#### [Aim of the exercise]
Output every record below exactly.

#### [Information]
------------------------------------

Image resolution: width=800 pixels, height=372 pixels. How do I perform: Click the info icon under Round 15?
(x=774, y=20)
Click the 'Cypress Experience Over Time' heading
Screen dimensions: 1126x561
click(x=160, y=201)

------------------------------------

#### [Your response]
Image resolution: width=800 pixels, height=372 pixels. How do I perform: Click the info icon under Round 15?
(x=774, y=20)
Click the 'Cypress Experience Over Time' heading
Screen dimensions: 1126x561
click(x=160, y=201)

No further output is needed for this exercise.